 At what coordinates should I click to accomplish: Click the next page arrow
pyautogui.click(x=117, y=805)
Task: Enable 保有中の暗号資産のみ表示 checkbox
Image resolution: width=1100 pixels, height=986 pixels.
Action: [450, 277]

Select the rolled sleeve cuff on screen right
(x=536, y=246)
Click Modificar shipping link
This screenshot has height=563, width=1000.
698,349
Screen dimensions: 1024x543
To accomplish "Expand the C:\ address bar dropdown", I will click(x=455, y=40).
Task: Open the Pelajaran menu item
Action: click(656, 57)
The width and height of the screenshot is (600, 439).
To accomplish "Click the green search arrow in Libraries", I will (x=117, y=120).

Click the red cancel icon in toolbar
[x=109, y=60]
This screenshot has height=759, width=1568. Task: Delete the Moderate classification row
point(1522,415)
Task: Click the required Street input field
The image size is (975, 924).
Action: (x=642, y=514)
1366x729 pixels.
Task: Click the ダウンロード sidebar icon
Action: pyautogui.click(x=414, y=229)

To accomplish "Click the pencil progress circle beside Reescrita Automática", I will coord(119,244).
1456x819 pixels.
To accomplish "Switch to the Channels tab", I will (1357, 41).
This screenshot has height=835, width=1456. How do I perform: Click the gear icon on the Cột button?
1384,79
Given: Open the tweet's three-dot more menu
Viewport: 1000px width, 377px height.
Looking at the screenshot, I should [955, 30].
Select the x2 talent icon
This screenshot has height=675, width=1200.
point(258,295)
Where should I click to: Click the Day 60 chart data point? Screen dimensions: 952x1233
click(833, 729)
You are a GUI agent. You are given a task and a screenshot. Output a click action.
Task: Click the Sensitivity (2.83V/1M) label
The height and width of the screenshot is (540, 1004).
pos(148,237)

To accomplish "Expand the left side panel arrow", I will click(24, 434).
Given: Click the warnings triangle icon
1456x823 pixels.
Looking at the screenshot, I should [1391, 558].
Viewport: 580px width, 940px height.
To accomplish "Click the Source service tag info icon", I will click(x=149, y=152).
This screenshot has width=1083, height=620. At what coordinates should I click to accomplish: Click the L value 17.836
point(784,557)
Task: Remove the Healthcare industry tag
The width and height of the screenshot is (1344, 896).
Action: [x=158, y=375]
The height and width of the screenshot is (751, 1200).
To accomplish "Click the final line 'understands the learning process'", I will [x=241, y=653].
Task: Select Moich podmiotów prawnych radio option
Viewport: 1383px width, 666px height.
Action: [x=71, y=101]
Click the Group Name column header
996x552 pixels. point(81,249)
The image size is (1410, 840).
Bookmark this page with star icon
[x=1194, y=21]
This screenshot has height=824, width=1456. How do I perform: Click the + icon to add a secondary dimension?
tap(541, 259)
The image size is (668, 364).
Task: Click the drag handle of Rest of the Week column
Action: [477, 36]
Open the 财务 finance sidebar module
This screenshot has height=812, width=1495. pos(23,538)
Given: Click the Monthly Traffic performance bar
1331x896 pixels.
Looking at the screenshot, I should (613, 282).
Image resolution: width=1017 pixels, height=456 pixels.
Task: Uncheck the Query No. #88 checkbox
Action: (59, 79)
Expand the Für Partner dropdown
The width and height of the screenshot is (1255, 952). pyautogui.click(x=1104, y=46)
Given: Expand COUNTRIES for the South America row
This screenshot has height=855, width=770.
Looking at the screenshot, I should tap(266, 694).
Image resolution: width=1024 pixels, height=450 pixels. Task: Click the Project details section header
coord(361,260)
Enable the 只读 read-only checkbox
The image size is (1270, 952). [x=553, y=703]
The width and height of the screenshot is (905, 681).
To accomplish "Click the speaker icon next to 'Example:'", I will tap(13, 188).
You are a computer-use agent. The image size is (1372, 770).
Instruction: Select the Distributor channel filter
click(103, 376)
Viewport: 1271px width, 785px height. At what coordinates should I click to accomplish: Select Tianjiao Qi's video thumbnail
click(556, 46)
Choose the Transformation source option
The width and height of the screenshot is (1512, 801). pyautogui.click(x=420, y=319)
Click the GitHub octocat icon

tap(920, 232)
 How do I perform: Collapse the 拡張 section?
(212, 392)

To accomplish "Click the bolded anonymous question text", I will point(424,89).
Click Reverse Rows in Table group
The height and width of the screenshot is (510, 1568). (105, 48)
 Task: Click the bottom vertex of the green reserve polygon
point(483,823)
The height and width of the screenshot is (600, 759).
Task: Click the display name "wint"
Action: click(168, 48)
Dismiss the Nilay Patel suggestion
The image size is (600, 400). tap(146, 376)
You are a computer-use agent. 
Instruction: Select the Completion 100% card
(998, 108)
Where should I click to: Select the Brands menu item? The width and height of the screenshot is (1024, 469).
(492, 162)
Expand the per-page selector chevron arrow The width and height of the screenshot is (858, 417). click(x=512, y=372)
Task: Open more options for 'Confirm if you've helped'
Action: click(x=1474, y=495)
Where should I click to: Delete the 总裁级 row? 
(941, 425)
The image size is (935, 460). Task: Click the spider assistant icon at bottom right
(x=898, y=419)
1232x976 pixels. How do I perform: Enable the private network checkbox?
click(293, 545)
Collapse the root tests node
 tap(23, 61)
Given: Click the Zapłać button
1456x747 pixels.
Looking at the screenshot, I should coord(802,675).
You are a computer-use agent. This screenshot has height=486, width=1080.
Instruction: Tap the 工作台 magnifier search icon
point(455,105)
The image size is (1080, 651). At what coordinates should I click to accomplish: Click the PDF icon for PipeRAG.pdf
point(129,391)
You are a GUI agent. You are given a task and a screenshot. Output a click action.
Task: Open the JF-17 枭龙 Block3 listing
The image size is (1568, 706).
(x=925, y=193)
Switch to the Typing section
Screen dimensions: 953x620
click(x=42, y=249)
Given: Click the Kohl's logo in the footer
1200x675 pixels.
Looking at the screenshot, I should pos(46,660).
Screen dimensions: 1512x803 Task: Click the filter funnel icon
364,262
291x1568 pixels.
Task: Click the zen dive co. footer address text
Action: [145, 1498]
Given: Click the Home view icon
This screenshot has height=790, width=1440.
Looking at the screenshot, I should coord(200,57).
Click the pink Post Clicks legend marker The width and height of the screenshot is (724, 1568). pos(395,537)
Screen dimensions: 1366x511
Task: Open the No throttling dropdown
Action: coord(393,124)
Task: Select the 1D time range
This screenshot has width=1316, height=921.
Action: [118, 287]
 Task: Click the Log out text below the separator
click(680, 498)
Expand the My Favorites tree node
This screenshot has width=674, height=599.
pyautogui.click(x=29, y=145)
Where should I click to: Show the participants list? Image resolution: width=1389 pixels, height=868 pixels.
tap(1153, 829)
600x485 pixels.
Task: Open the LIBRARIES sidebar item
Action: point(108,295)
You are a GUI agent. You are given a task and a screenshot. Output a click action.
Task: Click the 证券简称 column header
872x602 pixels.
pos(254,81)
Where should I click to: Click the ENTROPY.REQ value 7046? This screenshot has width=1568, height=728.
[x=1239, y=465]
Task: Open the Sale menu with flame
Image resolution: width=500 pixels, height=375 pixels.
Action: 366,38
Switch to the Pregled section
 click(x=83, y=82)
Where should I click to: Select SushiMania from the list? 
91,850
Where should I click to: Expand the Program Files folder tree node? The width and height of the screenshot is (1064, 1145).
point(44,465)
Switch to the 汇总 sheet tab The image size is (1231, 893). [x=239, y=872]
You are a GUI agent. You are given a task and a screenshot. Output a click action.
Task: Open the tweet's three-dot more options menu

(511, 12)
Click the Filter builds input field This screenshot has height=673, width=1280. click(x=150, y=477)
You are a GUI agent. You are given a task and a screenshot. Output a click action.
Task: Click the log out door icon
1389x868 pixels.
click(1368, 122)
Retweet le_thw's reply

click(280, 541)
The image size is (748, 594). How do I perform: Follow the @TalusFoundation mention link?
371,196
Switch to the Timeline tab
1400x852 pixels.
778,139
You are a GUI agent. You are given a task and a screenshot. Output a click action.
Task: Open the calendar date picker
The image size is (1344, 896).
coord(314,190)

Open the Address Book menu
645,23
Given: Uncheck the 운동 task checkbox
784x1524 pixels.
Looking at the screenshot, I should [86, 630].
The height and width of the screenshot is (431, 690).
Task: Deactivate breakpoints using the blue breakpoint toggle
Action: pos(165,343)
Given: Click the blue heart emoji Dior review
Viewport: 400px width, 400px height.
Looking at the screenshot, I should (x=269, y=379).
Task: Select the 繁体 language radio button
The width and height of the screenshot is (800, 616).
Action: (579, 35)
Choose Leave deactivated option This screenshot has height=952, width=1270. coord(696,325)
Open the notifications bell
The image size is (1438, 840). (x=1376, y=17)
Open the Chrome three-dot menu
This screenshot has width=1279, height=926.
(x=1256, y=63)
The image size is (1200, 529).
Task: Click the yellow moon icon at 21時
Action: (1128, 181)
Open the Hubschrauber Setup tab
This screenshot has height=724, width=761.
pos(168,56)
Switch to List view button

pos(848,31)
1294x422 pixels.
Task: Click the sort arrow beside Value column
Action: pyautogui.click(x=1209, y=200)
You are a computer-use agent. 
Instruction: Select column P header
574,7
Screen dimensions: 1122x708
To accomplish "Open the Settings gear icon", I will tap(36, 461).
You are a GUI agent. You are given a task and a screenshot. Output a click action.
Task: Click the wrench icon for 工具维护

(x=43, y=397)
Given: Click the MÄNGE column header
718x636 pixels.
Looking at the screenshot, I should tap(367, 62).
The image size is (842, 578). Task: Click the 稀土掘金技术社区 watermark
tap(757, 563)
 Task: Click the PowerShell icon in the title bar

====================

▶ [Exercise instructions] Retype the lines of the material above, starting with the line that contains "will click(24, 434)." and going on through the line that contains "[x=1194, y=21]", with both of those lines included. Copy every character without change.

▶ [Response to the task]
To accomplish "Expand the left side panel arrow", I will click(24, 434).
Given: Click the warnings triangle icon
1456x823 pixels.
Looking at the screenshot, I should [1391, 558].
Viewport: 580px width, 940px height.
To accomplish "Click the Source service tag info icon", I will click(x=149, y=152).
This screenshot has width=1083, height=620. At what coordinates should I click to accomplish: Click the L value 17.836
point(784,557)
Task: Remove the Healthcare industry tag
The width and height of the screenshot is (1344, 896).
Action: [x=158, y=375]
The height and width of the screenshot is (751, 1200).
To accomplish "Click the final line 'understands the learning process'", I will [x=241, y=653].
Task: Select Moich podmiotów prawnych radio option
Viewport: 1383px width, 666px height.
Action: [x=71, y=101]
Click the Group Name column header
996x552 pixels. point(81,249)
The image size is (1410, 840).
Bookmark this page with star icon
[x=1194, y=21]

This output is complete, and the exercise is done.